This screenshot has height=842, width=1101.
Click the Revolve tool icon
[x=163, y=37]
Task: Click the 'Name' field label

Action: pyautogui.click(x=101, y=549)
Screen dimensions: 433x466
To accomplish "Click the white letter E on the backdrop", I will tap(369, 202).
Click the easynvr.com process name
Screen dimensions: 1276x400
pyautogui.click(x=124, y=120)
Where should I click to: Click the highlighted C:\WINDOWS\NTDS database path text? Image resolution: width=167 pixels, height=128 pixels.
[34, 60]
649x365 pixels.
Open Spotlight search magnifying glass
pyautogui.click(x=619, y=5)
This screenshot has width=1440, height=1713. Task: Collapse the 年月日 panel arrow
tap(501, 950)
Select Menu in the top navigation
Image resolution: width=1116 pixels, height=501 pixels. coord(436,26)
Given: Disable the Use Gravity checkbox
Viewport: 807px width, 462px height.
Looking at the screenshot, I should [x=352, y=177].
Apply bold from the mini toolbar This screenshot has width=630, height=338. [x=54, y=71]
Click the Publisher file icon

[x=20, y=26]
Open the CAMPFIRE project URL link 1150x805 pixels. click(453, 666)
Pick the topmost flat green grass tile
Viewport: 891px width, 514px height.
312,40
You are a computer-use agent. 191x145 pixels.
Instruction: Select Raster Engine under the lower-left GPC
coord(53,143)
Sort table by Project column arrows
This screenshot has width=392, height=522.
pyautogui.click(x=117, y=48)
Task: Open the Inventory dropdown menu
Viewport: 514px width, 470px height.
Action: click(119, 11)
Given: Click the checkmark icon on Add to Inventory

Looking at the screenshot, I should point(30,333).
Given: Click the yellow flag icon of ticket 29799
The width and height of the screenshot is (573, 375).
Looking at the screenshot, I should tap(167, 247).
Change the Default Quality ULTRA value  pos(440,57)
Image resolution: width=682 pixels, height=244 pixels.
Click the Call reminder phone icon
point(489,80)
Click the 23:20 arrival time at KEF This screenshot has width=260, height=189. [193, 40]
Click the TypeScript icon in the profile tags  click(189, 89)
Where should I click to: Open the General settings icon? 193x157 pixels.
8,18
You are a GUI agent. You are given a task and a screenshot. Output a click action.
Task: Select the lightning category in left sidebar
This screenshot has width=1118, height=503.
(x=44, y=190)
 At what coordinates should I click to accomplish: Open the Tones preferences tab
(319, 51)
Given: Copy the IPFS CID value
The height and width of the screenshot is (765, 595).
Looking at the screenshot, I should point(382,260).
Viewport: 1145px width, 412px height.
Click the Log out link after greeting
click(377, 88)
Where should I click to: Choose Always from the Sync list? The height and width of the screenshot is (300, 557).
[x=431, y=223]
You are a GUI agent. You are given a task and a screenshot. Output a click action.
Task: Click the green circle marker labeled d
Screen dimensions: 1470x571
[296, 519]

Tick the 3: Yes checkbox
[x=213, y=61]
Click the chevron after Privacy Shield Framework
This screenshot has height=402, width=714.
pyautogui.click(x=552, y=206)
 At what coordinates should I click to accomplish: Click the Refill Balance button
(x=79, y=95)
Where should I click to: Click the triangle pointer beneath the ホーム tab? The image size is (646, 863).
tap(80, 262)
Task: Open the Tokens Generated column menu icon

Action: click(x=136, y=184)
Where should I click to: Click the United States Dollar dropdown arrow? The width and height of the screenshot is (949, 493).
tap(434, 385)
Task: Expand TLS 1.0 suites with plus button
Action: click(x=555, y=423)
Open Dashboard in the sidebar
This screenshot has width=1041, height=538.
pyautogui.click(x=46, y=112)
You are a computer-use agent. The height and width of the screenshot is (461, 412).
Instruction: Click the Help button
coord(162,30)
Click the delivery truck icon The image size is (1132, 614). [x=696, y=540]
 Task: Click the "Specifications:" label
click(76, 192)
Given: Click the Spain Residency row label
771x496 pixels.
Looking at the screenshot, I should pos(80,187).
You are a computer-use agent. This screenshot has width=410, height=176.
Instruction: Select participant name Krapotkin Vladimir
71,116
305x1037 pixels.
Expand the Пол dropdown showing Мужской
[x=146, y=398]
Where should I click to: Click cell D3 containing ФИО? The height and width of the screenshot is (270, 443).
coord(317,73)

※

### [Exercise directions]
Give the complete listing again, exactly as it appears above.

### [Response to the exercise]
This screenshot has height=842, width=1101.
Click the Revolve tool icon
[x=163, y=37]
Task: Click the 'Name' field label

Action: pyautogui.click(x=101, y=549)
Screen dimensions: 433x466
To accomplish "Click the white letter E on the backdrop", I will tap(369, 202).
Click the easynvr.com process name
Screen dimensions: 1276x400
pyautogui.click(x=124, y=120)
Where should I click to: Click the highlighted C:\WINDOWS\NTDS database path text? Image resolution: width=167 pixels, height=128 pixels.
[34, 60]
649x365 pixels.
Open Spotlight search magnifying glass
pyautogui.click(x=619, y=5)
This screenshot has width=1440, height=1713. Task: Collapse the 年月日 panel arrow
tap(501, 950)
Select Menu in the top navigation
Image resolution: width=1116 pixels, height=501 pixels. coord(436,26)
Given: Disable the Use Gravity checkbox
Viewport: 807px width, 462px height.
Looking at the screenshot, I should [x=352, y=177].
Apply bold from the mini toolbar This screenshot has width=630, height=338. [x=54, y=71]
Click the Publisher file icon

[x=20, y=26]
Open the CAMPFIRE project URL link 1150x805 pixels. click(453, 666)
Pick the topmost flat green grass tile
Viewport: 891px width, 514px height.
312,40
You are a computer-use agent. 191x145 pixels.
Instruction: Select Raster Engine under the lower-left GPC
coord(53,143)
Sort table by Project column arrows
This screenshot has width=392, height=522.
pyautogui.click(x=117, y=48)
Task: Open the Inventory dropdown menu
Viewport: 514px width, 470px height.
Action: click(119, 11)
Given: Click the checkmark icon on Add to Inventory

Looking at the screenshot, I should point(30,333).
Given: Click the yellow flag icon of ticket 29799
The width and height of the screenshot is (573, 375).
Looking at the screenshot, I should tap(167, 247).
Change the Default Quality ULTRA value  pos(440,57)
Image resolution: width=682 pixels, height=244 pixels.
Click the Call reminder phone icon
point(489,80)
Click the 23:20 arrival time at KEF This screenshot has width=260, height=189. [193, 40]
Click the TypeScript icon in the profile tags  click(189, 89)
Where should I click to: Open the General settings icon? 193x157 pixels.
8,18
You are a GUI agent. You are given a task and a screenshot. Output a click action.
Task: Select the lightning category in left sidebar
This screenshot has width=1118, height=503.
(x=44, y=190)
 At what coordinates should I click to accomplish: Open the Tones preferences tab
(319, 51)
Given: Copy the IPFS CID value
The height and width of the screenshot is (765, 595).
Looking at the screenshot, I should point(382,260).
Viewport: 1145px width, 412px height.
Click the Log out link after greeting
click(377, 88)
Where should I click to: Choose Always from the Sync list? The height and width of the screenshot is (300, 557).
[x=431, y=223]
You are a GUI agent. You are given a task and a screenshot. Output a click action.
Task: Click the green circle marker labeled d
Screen dimensions: 1470x571
[296, 519]

Tick the 3: Yes checkbox
[x=213, y=61]
Click the chevron after Privacy Shield Framework
This screenshot has height=402, width=714.
pyautogui.click(x=552, y=206)
 At what coordinates should I click to accomplish: Click the Refill Balance button
(x=79, y=95)
Where should I click to: Click the triangle pointer beneath the ホーム tab? The image size is (646, 863).
tap(80, 262)
Task: Open the Tokens Generated column menu icon

Action: click(x=136, y=184)
Where should I click to: Click the United States Dollar dropdown arrow? The width and height of the screenshot is (949, 493).
tap(434, 385)
Task: Expand TLS 1.0 suites with plus button
Action: click(x=555, y=423)
Open Dashboard in the sidebar
This screenshot has width=1041, height=538.
pyautogui.click(x=46, y=112)
You are a computer-use agent. The height and width of the screenshot is (461, 412).
Instruction: Click the Help button
coord(162,30)
Click the delivery truck icon The image size is (1132, 614). [x=696, y=540]
 Task: Click the "Specifications:" label
click(76, 192)
Given: Click the Spain Residency row label
771x496 pixels.
Looking at the screenshot, I should pos(80,187).
You are a computer-use agent. This screenshot has width=410, height=176.
Instruction: Select participant name Krapotkin Vladimir
71,116
305x1037 pixels.
Expand the Пол dropdown showing Мужской
[x=146, y=398]
Where should I click to: Click cell D3 containing ФИО? The height and width of the screenshot is (270, 443).
coord(317,73)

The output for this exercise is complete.